DOCUMENT EXTRACT =>

/---

George should've never made those comments about race, but I think deep down inside he was a good guy going through a difficult time. I hope he's made his peace with baseball and with the Mets.

snw
April 1, 2003
I can't believe no one mentioned the most horrendous play I ever witnessed. I believe it was during his first season with the Mets. It was a day game at Shea and a ball was popped up into left field along the foul line. George jogs after it with his typical lack of hustle. The ballgirl completely loses her mind, gets up from her chair and puts her glove up to catch the ball. The wind carries the ball back into the field of play and the ballgirl, oblivious to everything, drifts into the field of play after the ball. George stops short and lets the ballgirl field the ball. Of course she drops it and the batter ends up with a double. Only George could get called off by a ballgirl.

Joe Figliola
April 2, 2003
Hey, snw, I remember seeing that game on TV and was completely appalled that no interference was called. I also remember this airhead of a ballgirl saying in the papers that she didn't know she was in the way. Yeah, right.

I think that later on, baseball did enforce a rule stating that if a ballperson interfered with a player on a fly ball, then the batter was out.

Too bad she was such a bubblehead. What a waste of great legs

Jim Snedeker
August 6, 2003
From a book of memorable quotes ("The 2,548 Best Things Anybody Ever Said"), they attributed this one to George:

"I don't know why people like the home run so much. A home run is over as soon as it starts....wham, bam, thank you, ma'am. The triple is the most exciting play of the game. A triple is like meeting a woman who excites you, spending the evening talking and getting more excited, then taking her home. It drags on and on. You're never sure how it's going to turn out."

Joe Figliola
October 10, 2003
I want to close the tale of George Foster and the ballgirl by saying that the game that snw referred was played at Pittsburgh, not Shea.

I knew one of the two Shea ballgirls at the time, Mary Jean, who was a fencer at St. John's University, where I graduated from in 1985. The other gal, Janet, was a member of the St. John's women's basketball team at the same time. Although I didn't know Janet, I spoke to Mary Jean a couple of times and believe you me, they know their baseball.

Bob P
June 5, 2004
George left us some mixed memories in his time as a Met, but the guy could flat out hit when he was younger.

In 1977, George led the NL in homers (52) and RBI (149). Jeff Burroughs finished second in the majors in homers that year with 41 (AL leader Jim Rice had 39). So that means George hit 27% more home runs than the runnerup.

And, not to sound like the geezer that I am--in those days 50 homers was a lot more impressive than it is today. But here are some facts: Foster was the first player in twelve years to hit 50 home runs. After George, it was another thirteen years until someone hit 50 again. So let's look at that again: between 1965 and 1990, the only man to hit 50 home runs in a season was George Foster.

One more thing: in that 1977 season, George hit .320. NL batting leader Dave Parker hit .338. If Foster had been able to come up with just ten more hits on the season--bloopers, check swings, line drives a few inches foul, balls that snuck through the hole--he would have won the triple crown.

Rev Matt
June 12, 2004
When Foster was first signed to the Mets he was the only real big bat in the line-up so pitchers would pitch around him. Then, once better hitters were brought into the line-up age caught up with him. A tiny reduction in bat speed turned what would have been home runs into warning track fly balls. He never made the adjustment to being a line-drive, opposite field hitter which might have extended his career. One interesting note is that Foster didn't take batting practice against live pitching. He preferred to practice off a batting tee.

\---

DATASET CONTENT =>

/---

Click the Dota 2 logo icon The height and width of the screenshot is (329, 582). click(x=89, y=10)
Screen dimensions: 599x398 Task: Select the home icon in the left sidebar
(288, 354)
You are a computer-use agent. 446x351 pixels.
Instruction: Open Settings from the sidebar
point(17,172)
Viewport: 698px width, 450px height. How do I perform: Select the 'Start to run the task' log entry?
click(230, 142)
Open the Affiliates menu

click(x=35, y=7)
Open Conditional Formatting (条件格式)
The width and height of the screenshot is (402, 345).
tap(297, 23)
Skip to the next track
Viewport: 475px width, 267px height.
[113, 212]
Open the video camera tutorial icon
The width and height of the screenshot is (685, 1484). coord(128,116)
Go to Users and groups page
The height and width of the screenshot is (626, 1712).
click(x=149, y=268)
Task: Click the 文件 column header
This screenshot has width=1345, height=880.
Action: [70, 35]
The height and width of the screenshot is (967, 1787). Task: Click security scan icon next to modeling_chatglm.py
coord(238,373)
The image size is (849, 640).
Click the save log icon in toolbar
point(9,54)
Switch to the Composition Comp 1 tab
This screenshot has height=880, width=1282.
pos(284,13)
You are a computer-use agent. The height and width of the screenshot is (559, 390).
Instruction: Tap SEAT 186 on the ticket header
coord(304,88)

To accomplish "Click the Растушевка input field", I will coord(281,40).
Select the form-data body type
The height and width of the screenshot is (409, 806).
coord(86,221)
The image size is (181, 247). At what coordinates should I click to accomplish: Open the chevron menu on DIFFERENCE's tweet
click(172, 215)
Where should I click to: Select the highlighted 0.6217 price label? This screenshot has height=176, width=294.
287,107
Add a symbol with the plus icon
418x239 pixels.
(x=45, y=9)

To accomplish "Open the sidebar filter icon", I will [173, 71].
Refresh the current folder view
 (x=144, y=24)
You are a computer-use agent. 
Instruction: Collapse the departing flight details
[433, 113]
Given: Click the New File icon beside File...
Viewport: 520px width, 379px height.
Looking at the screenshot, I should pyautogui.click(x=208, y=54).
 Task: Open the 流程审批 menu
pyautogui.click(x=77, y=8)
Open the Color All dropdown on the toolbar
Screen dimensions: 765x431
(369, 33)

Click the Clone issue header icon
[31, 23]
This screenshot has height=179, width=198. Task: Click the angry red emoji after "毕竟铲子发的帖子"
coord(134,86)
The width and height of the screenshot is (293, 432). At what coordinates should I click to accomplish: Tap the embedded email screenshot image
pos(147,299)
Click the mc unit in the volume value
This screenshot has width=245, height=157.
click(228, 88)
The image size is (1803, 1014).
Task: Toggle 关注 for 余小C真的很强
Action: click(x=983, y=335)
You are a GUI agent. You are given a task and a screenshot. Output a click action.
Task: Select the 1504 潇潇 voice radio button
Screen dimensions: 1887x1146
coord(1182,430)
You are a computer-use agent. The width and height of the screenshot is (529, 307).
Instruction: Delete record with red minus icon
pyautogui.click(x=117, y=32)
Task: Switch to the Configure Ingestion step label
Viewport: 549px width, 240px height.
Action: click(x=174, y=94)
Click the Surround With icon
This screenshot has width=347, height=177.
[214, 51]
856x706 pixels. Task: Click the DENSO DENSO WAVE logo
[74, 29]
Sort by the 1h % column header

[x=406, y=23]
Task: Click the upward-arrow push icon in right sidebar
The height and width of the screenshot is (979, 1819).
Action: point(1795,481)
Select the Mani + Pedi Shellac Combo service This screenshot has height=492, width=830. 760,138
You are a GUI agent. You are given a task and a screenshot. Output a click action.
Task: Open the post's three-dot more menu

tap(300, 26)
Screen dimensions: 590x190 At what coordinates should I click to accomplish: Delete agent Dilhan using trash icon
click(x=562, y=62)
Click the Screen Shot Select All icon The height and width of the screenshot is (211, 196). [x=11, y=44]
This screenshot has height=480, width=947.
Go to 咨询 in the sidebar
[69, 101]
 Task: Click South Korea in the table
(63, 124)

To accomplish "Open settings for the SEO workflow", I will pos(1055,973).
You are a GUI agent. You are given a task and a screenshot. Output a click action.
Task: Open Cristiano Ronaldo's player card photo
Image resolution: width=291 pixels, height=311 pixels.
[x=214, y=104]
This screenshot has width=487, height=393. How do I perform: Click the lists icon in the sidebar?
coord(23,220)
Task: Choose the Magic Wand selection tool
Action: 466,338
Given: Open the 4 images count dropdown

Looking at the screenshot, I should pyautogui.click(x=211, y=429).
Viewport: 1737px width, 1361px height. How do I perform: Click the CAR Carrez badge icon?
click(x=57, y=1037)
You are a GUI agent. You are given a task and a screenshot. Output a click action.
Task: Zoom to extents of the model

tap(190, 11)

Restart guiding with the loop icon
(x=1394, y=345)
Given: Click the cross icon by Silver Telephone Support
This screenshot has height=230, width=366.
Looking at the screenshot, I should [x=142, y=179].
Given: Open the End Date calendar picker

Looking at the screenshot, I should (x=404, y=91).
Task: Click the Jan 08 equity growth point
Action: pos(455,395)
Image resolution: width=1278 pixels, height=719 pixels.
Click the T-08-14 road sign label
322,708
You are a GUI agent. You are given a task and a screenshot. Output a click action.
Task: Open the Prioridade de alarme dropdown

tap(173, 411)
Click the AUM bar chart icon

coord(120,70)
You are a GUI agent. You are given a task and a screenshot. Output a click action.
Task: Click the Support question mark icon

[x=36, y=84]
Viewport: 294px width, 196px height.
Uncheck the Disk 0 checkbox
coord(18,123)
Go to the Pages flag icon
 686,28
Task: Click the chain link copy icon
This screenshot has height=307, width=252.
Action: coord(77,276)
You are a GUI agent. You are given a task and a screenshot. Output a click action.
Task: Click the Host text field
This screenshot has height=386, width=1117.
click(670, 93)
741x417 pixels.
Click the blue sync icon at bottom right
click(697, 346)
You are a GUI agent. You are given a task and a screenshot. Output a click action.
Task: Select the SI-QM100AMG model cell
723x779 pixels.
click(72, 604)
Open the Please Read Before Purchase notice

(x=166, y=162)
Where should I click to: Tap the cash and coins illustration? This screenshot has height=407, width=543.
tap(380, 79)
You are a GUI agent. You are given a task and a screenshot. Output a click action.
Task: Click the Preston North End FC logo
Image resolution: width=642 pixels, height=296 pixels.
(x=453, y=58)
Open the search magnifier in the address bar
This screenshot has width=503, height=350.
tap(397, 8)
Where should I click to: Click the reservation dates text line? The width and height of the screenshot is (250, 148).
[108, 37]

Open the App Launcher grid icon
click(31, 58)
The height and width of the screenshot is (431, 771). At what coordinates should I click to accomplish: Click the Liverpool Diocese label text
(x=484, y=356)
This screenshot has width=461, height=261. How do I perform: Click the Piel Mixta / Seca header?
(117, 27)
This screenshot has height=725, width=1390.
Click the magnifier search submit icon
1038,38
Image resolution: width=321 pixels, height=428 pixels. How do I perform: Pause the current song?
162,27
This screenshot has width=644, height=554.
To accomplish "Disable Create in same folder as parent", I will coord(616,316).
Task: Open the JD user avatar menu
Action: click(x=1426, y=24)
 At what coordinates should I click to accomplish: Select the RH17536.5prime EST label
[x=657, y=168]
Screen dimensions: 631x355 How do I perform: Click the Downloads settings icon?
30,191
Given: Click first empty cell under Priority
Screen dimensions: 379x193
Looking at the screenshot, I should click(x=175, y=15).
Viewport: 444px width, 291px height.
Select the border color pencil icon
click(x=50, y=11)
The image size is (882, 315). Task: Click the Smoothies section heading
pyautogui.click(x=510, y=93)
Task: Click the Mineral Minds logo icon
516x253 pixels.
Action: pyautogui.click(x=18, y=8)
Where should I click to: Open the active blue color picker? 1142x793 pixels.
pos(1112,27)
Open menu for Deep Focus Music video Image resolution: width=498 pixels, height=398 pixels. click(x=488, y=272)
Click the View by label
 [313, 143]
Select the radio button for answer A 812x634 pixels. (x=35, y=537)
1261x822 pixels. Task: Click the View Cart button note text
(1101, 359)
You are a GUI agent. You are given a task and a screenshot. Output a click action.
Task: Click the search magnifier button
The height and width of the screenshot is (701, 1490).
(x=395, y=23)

\---

SHORT TASK A => Reproduce everything from "In 1977, George" down to "than the runnerup." in the George Foster comments, renaming "runnerup" as "runner-up".
SHORT TASK B => Please carry the George Foster comment thread forward from its final sentence.

EXERCISE ANSWER A =>
In 1977, George led the NL in homers (52) and RBI (149). Jeff Burroughs finished second in the majors in homers that year with 41 (AL leader Jim Rice had 39). So that means George hit 27% more home runs than the runner-up.

EXERCISE ANSWER B =>
He never really fit in with the party all night Mets of the mid-eighties.

I Met George Foster in 1994 at a card show he was doing with Pete Rose. Pete had a long line and was charging twenty dollars. George's line was short and he was only charging five or six dollars. I brought my copy of the "Get Metsmerized" album. When he saw it he burst out laughing, so much that Pete Rose looked up from his table to see what was so funny. He told the story to everyone listening how when rap first came out he had the idea to make a rap record, how they went into a recording studio on an off day. He then took a good long look at the picture, taking note that Dwight Gooden was the only one still with The Mets. I said that it was a shame they broke up that team so soon. Foster said that Cashen became more concerned with image than winning and had out smarted himself. He noted that most of the guys who they traded away turned their new teams into winners, especially Dykstra, Aguilera and Kevin Mitchell.

"They weren't bad guys at all," George said. "They were just young, that's all."

Kiwiwriter
June 18, 2004
I remember him when I worked for Mets Inside Pitch. He was aloof, alone, and really couldn't connect to or understand New York and its highly intense environment. He was amazed by the media attention and the high expectations. Cincinnati was a more laid-back town, I guess, and his good years there gave him a lot of fan support.

But New Yorkers know their baseball, are a tougher town, and demand excellence and hustle. Fail to show both, and New York fans will hate you. Show both, and New York fans will forgive you and love you.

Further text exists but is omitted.